EXERCISE INSTRUCTIONS:
Could you continue the passage on winter road de-icing past its final sentence, without drawing on the data that follows it?

━━━ TEXT BLOCK

Winter maintenance operations of roads are crucial to ensure that a reasonable level of the safety of passengers is achieved. In particular, snow and ice can cause severe problems for high-speed roads and airports. The road authorities define de-icing strategies to be applied during the cold seasons. Generally speaking, de-icing is defined as the process of removing ice and snow by depressing the freezing point of water to fall below zero .
Accordingly, several routine practices are applied, including mechanical methods and liquid and solid de-icing agents. Mechanical methods involve the use of brushes, blowers and shovels to remove and to clean the surface of the road pavement from accumulation of snow or ice. Liquid agents and solid agents are generally different types of salts, which can be used depending on the type of the pavement and road. Comparing the solid and liquid de-icing materials, it can be noticed that the rock salt placed on the pavement surface can be removed by vehicle traffic.
For example, studies show that traffic from as few as five cars can knock off 80% of solid ice-melting material, such as sand or rock salt. In contrast, liquid ice-fighting materials penetrate the pores of road surfaces and therefore are not disturbed by vehicle traffic .
Sodium chloride NaCl (ordinary rock salt), CaCl2 calcium chloride, magnesium chloride, and acetates such as calcium magnesium acetate (CMA) or potassium acetate are some of the materials for road de-icing purposes . However, the growing use of de-icers has raised concerns about their effects on motor vehicles, transportation infrastructure, and the environment. Generally, several disadvantages are attributed to both solid and liquid surface de-icing treatments. They have adverse effects on the environment, buildings, and plants while melting the snow. Chloride salt can cause a strong corrosive action on pavement structure [4&5].
The melting snow and ice carry de-icing chemicals onto vegetation and into soils along the roadside where they eventually enter local waterways. Elevated salt levels in soils can inhibit the ability of vegetation to absorb both water and nutrients, which can slow plant growth and ultimately affect animal habitats . Related to environmental impacts, it has been shown that the salt used for de-icing may attract wildlife to roadways, increasing the likelihood of wildlife-vehicle collisions. In addition to the environmental impacts and damages of the pavement itself, the de-icing materials contribute to the corrosion of metals used in vehicles. All these impacts have been attested by several research works and field practices .

━━━━━━
━━━ GIVEN DATA

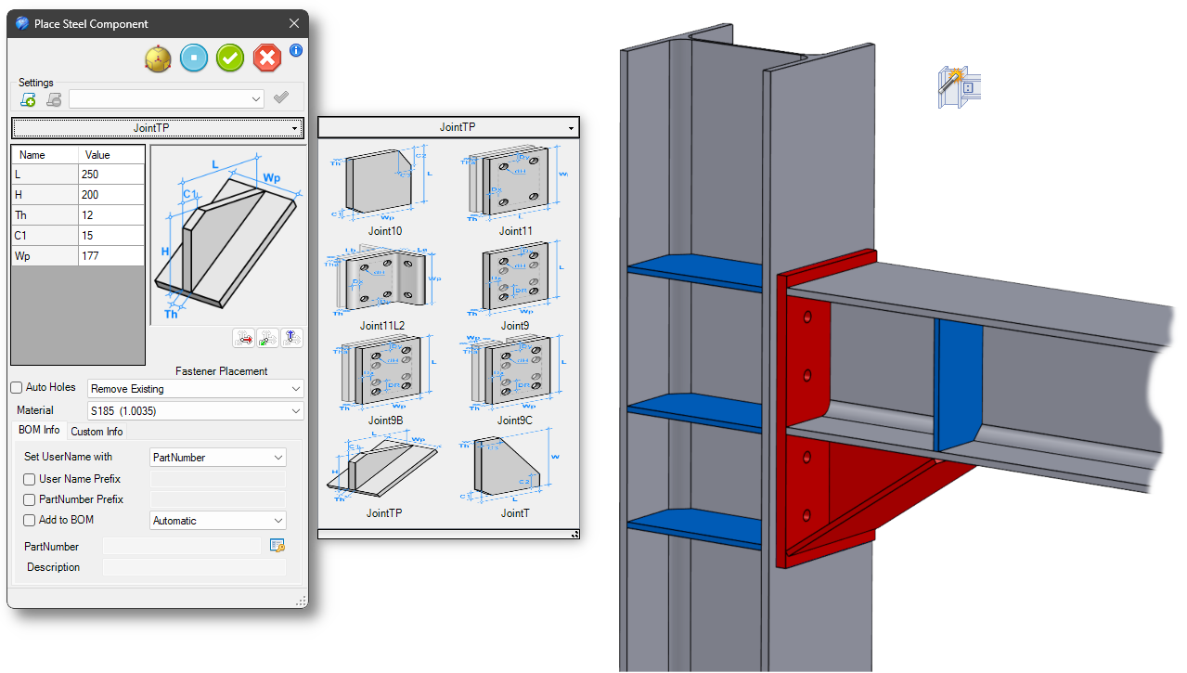Open Set UserName with PartNumber dropdown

━━━━━━

RESPONSE TO THIS TASK:
To this end, in addition to the traditional de-icing routines in recent years, other innovations such as self-de-icing asphalt pavements have shown promising results. The idea is to add de-icers to the asphalt mix during the production. This type of additive is a convenient solution for areas of high risk of accidents such as busy intersections, hilly streets or icy zones. By reducing the adherence between ice and road surface these pavements provide safer driving conditions alongside less winter maintenance costs. From another point of view, since this type of additive reduces the freezing point of the pavement, the number of the freeze/thaw cycles will be reduced, making the road less susceptible to damage and giving the road longer life. The present paper is a synthesis of the-state-of-the-practice of an anti-icing pavement additive.
An innovative anti-icing pavement additive
A de-icing additive for asphalt mixtures is available that avoids the issues of conventional products, however. The additive Winterpave is provided by Iterchimica in Italy. Winterpave lowers the freezing point of the water on the pavement. When the temperature drops and the snow falls, Winterpave prevents snow and ice from sticking to the road. It also interferes with the formation of ice crystals on the road surface and prevents their adhesion, which facilitates their removal. Consequently, it provides more time for the intervention of salt spreaders and snow-clearing equipment. Winterpave is mixed directly with asphalt during production and can be used by both batch and continuous asphalt plant. The mix design is formulated to replace 4-5% of the aggregate weight, usually replacing lower gradation materials, filler or sand. At a batch plant, Winterpave in low melt bags is added before bitumen. Similarly, in a continuous plant it must be added into the outer drum before the liquid binder. Once that Winterpae is added, the rest of the production procedure is the same, using traditional equipment. Winterpave is installed in the wearing course of the pavement.
Anti-icing asphalt mix design
Technically, the anti-icing asphalt mix design involves the replacing of some of the sand portion (4-5%) of the aggregates with de-icing additives. In most cases, the volumetric properties and the optimum bitumen content of the mixture would remain the same. The investigations show that the tensile properties, water sensitivity, Marshall stability and flow, which are the fundamental parameters of any asphalt mixture during performance mix design, also comply with most of the specifications’ requirements.
Test tracks and field investigations
Winterpave anti-icing additive has been trialled and used in many test tracks and paving projects. The additive has been applied successfully in different types of asphalt mixtures, including porous asphalt and SMA.
The performance of a Winterpave-containing asphalt pavement lane has been compared in trials the a lane to the same asphalt but without additive. The project took place in 2010 in Verano Brianza, Italy. It consisted of a 4.5cm dense-graded asphalt concrete containing 5% of the anti-icing additive. The pavement featuring Winterpave performed as intended during the snowfall.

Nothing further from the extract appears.